### RECORD SET
◆ ◆ ◆ ◆ ◆ ◆ ◆
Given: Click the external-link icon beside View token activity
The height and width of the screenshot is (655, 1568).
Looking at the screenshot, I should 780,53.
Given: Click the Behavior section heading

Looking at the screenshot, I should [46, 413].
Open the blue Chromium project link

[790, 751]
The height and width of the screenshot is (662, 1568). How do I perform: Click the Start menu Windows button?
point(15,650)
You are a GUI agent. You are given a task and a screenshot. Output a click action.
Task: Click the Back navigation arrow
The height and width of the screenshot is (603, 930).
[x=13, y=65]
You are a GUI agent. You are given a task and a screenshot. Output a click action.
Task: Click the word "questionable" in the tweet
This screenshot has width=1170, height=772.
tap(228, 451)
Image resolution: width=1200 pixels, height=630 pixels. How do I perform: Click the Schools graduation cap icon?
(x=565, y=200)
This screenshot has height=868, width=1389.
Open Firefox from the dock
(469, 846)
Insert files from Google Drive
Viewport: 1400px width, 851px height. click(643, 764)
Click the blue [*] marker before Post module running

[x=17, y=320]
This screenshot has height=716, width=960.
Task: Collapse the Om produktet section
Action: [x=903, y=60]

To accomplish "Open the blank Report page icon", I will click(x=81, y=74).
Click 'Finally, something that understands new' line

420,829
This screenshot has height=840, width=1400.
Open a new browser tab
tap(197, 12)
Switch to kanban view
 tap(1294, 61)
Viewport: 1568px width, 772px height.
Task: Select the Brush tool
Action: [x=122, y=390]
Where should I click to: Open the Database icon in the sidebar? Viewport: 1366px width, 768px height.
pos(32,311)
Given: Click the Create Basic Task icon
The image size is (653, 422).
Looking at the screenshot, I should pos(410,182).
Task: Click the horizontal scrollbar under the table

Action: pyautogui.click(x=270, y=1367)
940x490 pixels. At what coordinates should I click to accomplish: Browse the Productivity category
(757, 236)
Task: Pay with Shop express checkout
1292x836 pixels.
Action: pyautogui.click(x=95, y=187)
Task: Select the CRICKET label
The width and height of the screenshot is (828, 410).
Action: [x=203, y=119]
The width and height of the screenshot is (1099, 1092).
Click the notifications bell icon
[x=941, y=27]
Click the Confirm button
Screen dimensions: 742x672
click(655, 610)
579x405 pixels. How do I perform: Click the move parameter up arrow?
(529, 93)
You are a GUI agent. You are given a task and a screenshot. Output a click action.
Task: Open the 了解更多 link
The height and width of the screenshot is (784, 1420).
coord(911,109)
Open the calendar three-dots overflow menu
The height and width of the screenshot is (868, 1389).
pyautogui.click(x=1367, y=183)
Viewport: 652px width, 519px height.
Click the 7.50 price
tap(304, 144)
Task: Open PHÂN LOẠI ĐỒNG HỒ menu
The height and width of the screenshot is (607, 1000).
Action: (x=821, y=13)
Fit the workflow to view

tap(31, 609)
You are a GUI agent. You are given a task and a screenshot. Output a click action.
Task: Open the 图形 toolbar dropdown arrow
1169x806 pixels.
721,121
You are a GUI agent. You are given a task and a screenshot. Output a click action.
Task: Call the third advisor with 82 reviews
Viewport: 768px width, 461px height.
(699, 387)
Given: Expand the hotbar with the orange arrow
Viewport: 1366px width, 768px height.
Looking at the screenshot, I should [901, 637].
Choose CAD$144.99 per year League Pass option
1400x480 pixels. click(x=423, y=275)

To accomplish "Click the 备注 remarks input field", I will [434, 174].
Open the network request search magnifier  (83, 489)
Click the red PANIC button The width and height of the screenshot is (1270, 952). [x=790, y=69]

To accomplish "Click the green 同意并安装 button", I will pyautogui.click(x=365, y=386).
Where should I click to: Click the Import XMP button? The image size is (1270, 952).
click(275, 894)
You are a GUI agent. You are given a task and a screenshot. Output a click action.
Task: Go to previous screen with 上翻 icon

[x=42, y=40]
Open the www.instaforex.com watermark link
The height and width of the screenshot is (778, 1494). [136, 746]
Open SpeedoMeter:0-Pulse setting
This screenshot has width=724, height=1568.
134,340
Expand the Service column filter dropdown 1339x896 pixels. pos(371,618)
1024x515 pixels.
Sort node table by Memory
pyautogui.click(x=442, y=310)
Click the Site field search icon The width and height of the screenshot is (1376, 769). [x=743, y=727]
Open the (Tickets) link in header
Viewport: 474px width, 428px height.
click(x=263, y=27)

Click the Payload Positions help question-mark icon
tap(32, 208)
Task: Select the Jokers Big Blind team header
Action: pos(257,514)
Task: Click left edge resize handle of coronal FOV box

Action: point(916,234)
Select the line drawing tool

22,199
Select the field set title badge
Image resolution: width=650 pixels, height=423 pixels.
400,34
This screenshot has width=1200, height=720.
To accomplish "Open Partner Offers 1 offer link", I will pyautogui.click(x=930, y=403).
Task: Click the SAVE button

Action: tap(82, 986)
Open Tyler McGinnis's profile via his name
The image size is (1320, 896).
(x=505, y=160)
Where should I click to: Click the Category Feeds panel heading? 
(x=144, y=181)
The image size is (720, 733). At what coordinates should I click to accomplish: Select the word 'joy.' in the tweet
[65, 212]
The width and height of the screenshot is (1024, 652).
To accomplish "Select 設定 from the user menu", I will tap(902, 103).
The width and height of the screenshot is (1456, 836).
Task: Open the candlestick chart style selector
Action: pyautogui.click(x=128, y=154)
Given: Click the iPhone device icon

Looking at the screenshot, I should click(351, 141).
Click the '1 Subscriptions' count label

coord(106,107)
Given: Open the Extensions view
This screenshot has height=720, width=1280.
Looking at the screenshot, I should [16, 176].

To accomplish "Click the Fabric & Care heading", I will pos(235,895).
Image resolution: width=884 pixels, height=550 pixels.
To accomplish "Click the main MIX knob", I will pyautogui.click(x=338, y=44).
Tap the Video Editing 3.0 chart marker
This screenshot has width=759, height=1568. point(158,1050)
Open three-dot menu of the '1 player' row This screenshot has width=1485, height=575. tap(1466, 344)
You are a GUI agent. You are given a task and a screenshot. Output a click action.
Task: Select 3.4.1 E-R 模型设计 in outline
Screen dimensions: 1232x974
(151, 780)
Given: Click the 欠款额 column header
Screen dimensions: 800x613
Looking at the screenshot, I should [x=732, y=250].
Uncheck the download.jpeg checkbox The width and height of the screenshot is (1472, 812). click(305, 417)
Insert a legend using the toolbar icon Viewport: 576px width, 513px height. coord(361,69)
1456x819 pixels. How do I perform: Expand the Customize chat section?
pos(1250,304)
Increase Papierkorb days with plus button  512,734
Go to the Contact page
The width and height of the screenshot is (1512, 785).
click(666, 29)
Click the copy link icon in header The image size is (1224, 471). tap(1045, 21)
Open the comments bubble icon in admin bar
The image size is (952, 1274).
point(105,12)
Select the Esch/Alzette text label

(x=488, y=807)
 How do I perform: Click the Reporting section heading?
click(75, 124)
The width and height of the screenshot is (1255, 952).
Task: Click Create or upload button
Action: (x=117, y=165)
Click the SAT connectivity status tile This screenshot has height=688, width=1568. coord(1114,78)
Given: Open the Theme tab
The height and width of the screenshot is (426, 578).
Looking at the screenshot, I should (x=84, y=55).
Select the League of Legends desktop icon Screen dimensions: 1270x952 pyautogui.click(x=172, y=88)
◆ ◆ ◆ ◆ ◆ ◆ ◆
### SET PROBLEM
Rewrite the entries above, replacing every "GUI agent" with "interface agent" and leaving everything else unchanged.

### THE COMPLETED TASK
Given: Click the external-link icon beside View token activity
The height and width of the screenshot is (655, 1568).
Looking at the screenshot, I should 780,53.
Given: Click the Behavior section heading

Looking at the screenshot, I should [46, 413].
Open the blue Chromium project link

[790, 751]
The height and width of the screenshot is (662, 1568). How do I perform: Click the Start menu Windows button?
point(15,650)
You are a interface agent. You are given a task and a screenshot. Output a click action.
Task: Click the Back navigation arrow
The height and width of the screenshot is (603, 930).
[x=13, y=65]
You are a interface agent. You are given a task and a screenshot. Output a click action.
Task: Click the word "questionable" in the tweet
This screenshot has width=1170, height=772.
tap(228, 451)
Image resolution: width=1200 pixels, height=630 pixels. How do I perform: Click the Schools graduation cap icon?
(x=565, y=200)
This screenshot has height=868, width=1389.
Open Firefox from the dock
(469, 846)
Insert files from Google Drive
Viewport: 1400px width, 851px height. click(643, 764)
Click the blue [*] marker before Post module running

[x=17, y=320]
This screenshot has height=716, width=960.
Task: Collapse the Om produktet section
Action: [x=903, y=60]

To accomplish "Open the blank Report page icon", I will click(x=81, y=74).
Click 'Finally, something that understands new' line

420,829
This screenshot has height=840, width=1400.
Open a new browser tab
tap(197, 12)
Switch to kanban view
 tap(1294, 61)
Viewport: 1568px width, 772px height.
Task: Select the Brush tool
Action: [x=122, y=390]
Where should I click to: Open the Database icon in the sidebar? Viewport: 1366px width, 768px height.
pos(32,311)
Given: Click the Create Basic Task icon
The image size is (653, 422).
Looking at the screenshot, I should pos(410,182).
Task: Click the horizontal scrollbar under the table

Action: pyautogui.click(x=270, y=1367)
940x490 pixels. At what coordinates should I click to accomplish: Browse the Productivity category
(757, 236)
Task: Pay with Shop express checkout
1292x836 pixels.
Action: pyautogui.click(x=95, y=187)
Task: Select the CRICKET label
The width and height of the screenshot is (828, 410).
Action: [x=203, y=119]
The width and height of the screenshot is (1099, 1092).
Click the notifications bell icon
[x=941, y=27]
Click the Confirm button
Screen dimensions: 742x672
click(655, 610)
579x405 pixels. How do I perform: Click the move parameter up arrow?
(529, 93)
You are a interface agent. You are given a task and a screenshot. Output a click action.
Task: Open the 了解更多 link
The height and width of the screenshot is (784, 1420).
coord(911,109)
Open the calendar three-dots overflow menu
The height and width of the screenshot is (868, 1389).
pyautogui.click(x=1367, y=183)
Viewport: 652px width, 519px height.
Click the 7.50 price
tap(304, 144)
Task: Open PHÂN LOẠI ĐỒNG HỒ menu
The height and width of the screenshot is (607, 1000).
Action: (x=821, y=13)
Fit the workflow to view

tap(31, 609)
You are a interface agent. You are given a task and a screenshot. Output a click action.
Task: Open the 图形 toolbar dropdown arrow
1169x806 pixels.
721,121
You are a interface agent. You are given a task and a screenshot. Output a click action.
Task: Call the third advisor with 82 reviews
Viewport: 768px width, 461px height.
(699, 387)
Given: Expand the hotbar with the orange arrow
Viewport: 1366px width, 768px height.
Looking at the screenshot, I should [901, 637].
Choose CAD$144.99 per year League Pass option
1400x480 pixels. click(x=423, y=275)

To accomplish "Click the 备注 remarks input field", I will [434, 174].
Open the network request search magnifier  (83, 489)
Click the red PANIC button The width and height of the screenshot is (1270, 952). [x=790, y=69]

To accomplish "Click the green 同意并安装 button", I will pyautogui.click(x=365, y=386).
Where should I click to: Click the Import XMP button? The image size is (1270, 952).
click(275, 894)
You are a interface agent. You are given a task and a screenshot. Output a click action.
Task: Go to previous screen with 上翻 icon

[x=42, y=40]
Open the www.instaforex.com watermark link
The height and width of the screenshot is (778, 1494). [136, 746]
Open SpeedoMeter:0-Pulse setting
This screenshot has width=724, height=1568.
134,340
Expand the Service column filter dropdown 1339x896 pixels. pos(371,618)
1024x515 pixels.
Sort node table by Memory
pyautogui.click(x=442, y=310)
Click the Site field search icon The width and height of the screenshot is (1376, 769). [x=743, y=727]
Open the (Tickets) link in header
Viewport: 474px width, 428px height.
click(x=263, y=27)

Click the Payload Positions help question-mark icon
tap(32, 208)
Task: Select the Jokers Big Blind team header
Action: pos(257,514)
Task: Click left edge resize handle of coronal FOV box

Action: point(916,234)
Select the line drawing tool

22,199
Select the field set title badge
Image resolution: width=650 pixels, height=423 pixels.
400,34
This screenshot has width=1200, height=720.
To accomplish "Open Partner Offers 1 offer link", I will pyautogui.click(x=930, y=403).
Task: Click the SAVE button

Action: tap(82, 986)
Open Tyler McGinnis's profile via his name
The image size is (1320, 896).
(x=505, y=160)
Where should I click to: Click the Category Feeds panel heading? 
(x=144, y=181)
The image size is (720, 733). At what coordinates should I click to accomplish: Select the word 'joy.' in the tweet
[65, 212]
The width and height of the screenshot is (1024, 652).
To accomplish "Select 設定 from the user menu", I will tap(902, 103).
The width and height of the screenshot is (1456, 836).
Task: Open the candlestick chart style selector
Action: pyautogui.click(x=128, y=154)
Given: Click the iPhone device icon

Looking at the screenshot, I should click(351, 141).
Click the '1 Subscriptions' count label

coord(106,107)
Given: Open the Extensions view
This screenshot has height=720, width=1280.
Looking at the screenshot, I should [16, 176].

To accomplish "Click the Fabric & Care heading", I will pos(235,895).
Image resolution: width=884 pixels, height=550 pixels.
To accomplish "Click the main MIX knob", I will pyautogui.click(x=338, y=44).
Tap the Video Editing 3.0 chart marker
This screenshot has width=759, height=1568. point(158,1050)
Open three-dot menu of the '1 player' row This screenshot has width=1485, height=575. tap(1466, 344)
You are a interface agent. You are given a task and a screenshot. Output a click action.
Task: Select 3.4.1 E-R 模型设计 in outline
Screen dimensions: 1232x974
(151, 780)
Given: Click the 欠款额 column header
Screen dimensions: 800x613
Looking at the screenshot, I should [x=732, y=250].
Uncheck the download.jpeg checkbox The width and height of the screenshot is (1472, 812). click(305, 417)
Insert a legend using the toolbar icon Viewport: 576px width, 513px height. coord(361,69)
1456x819 pixels. How do I perform: Expand the Customize chat section?
pos(1250,304)
Increase Papierkorb days with plus button  512,734
Go to the Contact page
The width and height of the screenshot is (1512, 785).
click(666, 29)
Click the copy link icon in header The image size is (1224, 471). tap(1045, 21)
Open the comments bubble icon in admin bar
The image size is (952, 1274).
point(105,12)
Select the Esch/Alzette text label

(x=488, y=807)
 How do I perform: Click the Reporting section heading?
click(75, 124)
The width and height of the screenshot is (1255, 952).
Task: Click Create or upload button
Action: (x=117, y=165)
Click the SAT connectivity status tile This screenshot has height=688, width=1568. coord(1114,78)
Given: Open the Theme tab
The height and width of the screenshot is (426, 578).
Looking at the screenshot, I should (x=84, y=55).
Select the League of Legends desktop icon Screen dimensions: 1270x952 pyautogui.click(x=172, y=88)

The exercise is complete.